### Exercise instructions
The answer must consist of every record below, transcribed exactly.

==================================================

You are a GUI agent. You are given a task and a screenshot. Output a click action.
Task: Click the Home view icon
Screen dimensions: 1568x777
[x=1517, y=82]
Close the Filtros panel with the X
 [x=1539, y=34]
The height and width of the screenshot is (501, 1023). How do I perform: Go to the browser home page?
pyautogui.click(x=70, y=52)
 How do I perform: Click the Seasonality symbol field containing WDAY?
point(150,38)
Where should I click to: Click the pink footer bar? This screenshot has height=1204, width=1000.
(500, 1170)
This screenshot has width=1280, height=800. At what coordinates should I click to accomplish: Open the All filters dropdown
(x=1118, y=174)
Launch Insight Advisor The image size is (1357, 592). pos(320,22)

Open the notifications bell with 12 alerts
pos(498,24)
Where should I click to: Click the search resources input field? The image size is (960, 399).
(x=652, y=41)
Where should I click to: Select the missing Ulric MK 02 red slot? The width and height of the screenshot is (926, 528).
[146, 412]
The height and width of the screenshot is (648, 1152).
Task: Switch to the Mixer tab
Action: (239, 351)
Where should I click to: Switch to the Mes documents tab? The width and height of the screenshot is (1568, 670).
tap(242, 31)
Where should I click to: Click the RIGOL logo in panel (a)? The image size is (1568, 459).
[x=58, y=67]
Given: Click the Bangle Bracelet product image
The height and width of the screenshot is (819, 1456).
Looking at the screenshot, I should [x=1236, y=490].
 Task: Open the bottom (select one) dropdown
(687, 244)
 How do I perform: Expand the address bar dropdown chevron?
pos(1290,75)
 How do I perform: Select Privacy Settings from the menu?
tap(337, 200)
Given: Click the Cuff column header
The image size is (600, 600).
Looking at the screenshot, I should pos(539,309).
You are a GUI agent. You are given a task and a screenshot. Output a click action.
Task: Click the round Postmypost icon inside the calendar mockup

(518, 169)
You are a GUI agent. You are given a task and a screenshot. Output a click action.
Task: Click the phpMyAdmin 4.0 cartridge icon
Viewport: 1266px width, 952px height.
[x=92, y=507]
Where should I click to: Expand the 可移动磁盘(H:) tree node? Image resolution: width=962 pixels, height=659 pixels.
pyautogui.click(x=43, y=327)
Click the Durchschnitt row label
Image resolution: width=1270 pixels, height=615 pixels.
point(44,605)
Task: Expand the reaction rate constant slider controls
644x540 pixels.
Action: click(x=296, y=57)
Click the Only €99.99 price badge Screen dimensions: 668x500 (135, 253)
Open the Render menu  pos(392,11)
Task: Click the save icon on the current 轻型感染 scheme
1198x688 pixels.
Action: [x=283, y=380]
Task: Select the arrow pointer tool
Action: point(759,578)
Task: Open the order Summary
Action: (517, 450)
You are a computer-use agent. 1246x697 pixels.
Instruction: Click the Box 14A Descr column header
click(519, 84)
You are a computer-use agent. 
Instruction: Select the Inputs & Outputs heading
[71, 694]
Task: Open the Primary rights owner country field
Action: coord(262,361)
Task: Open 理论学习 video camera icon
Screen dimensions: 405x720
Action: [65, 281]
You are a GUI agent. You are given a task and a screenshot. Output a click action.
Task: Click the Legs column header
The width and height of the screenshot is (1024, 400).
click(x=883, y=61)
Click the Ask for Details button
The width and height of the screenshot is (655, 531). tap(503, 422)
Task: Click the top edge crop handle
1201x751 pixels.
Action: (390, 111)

==================================================

### Answer space
You are a GUI agent. You are given a task and a screenshot. Output a click action.
Task: Click the Home view icon
Screen dimensions: 1568x777
[x=1517, y=82]
Close the Filtros panel with the X
 [x=1539, y=34]
The height and width of the screenshot is (501, 1023). How do I perform: Go to the browser home page?
pyautogui.click(x=70, y=52)
 How do I perform: Click the Seasonality symbol field containing WDAY?
point(150,38)
Where should I click to: Click the pink footer bar? This screenshot has height=1204, width=1000.
(500, 1170)
This screenshot has width=1280, height=800. At what coordinates should I click to accomplish: Open the All filters dropdown
(x=1118, y=174)
Launch Insight Advisor The image size is (1357, 592). pos(320,22)

Open the notifications bell with 12 alerts
pos(498,24)
Where should I click to: Click the search resources input field? The image size is (960, 399).
(x=652, y=41)
Where should I click to: Select the missing Ulric MK 02 red slot? The width and height of the screenshot is (926, 528).
[146, 412]
The height and width of the screenshot is (648, 1152).
Task: Switch to the Mixer tab
Action: (239, 351)
Where should I click to: Switch to the Mes documents tab? The width and height of the screenshot is (1568, 670).
tap(242, 31)
Where should I click to: Click the RIGOL logo in panel (a)? The image size is (1568, 459).
[x=58, y=67]
Given: Click the Bangle Bracelet product image
The height and width of the screenshot is (819, 1456).
Looking at the screenshot, I should [x=1236, y=490].
 Task: Open the bottom (select one) dropdown
(687, 244)
 How do I perform: Expand the address bar dropdown chevron?
pos(1290,75)
 How do I perform: Select Privacy Settings from the menu?
tap(337, 200)
Given: Click the Cuff column header
The image size is (600, 600).
Looking at the screenshot, I should pos(539,309).
You are a GUI agent. You are given a task and a screenshot. Output a click action.
Task: Click the round Postmypost icon inside the calendar mockup

(518, 169)
You are a GUI agent. You are given a task and a screenshot. Output a click action.
Task: Click the phpMyAdmin 4.0 cartridge icon
Viewport: 1266px width, 952px height.
[x=92, y=507]
Where should I click to: Expand the 可移动磁盘(H:) tree node? Image resolution: width=962 pixels, height=659 pixels.
pyautogui.click(x=43, y=327)
Click the Durchschnitt row label
Image resolution: width=1270 pixels, height=615 pixels.
point(44,605)
Task: Expand the reaction rate constant slider controls
644x540 pixels.
Action: click(x=296, y=57)
Click the Only €99.99 price badge Screen dimensions: 668x500 (135, 253)
Open the Render menu  pos(392,11)
Task: Click the save icon on the current 轻型感染 scheme
1198x688 pixels.
Action: [x=283, y=380]
Task: Select the arrow pointer tool
Action: point(759,578)
Task: Open the order Summary
Action: (517, 450)
You are a computer-use agent. 1246x697 pixels.
Instruction: Click the Box 14A Descr column header
click(519, 84)
You are a computer-use agent. 
Instruction: Select the Inputs & Outputs heading
[71, 694]
Task: Open the Primary rights owner country field
Action: coord(262,361)
Task: Open 理论学习 video camera icon
Screen dimensions: 405x720
Action: [65, 281]
You are a GUI agent. You are given a task and a screenshot. Output a click action.
Task: Click the Legs column header
The width and height of the screenshot is (1024, 400).
click(x=883, y=61)
Click the Ask for Details button
The width and height of the screenshot is (655, 531). tap(503, 422)
Task: Click the top edge crop handle
1201x751 pixels.
Action: (390, 111)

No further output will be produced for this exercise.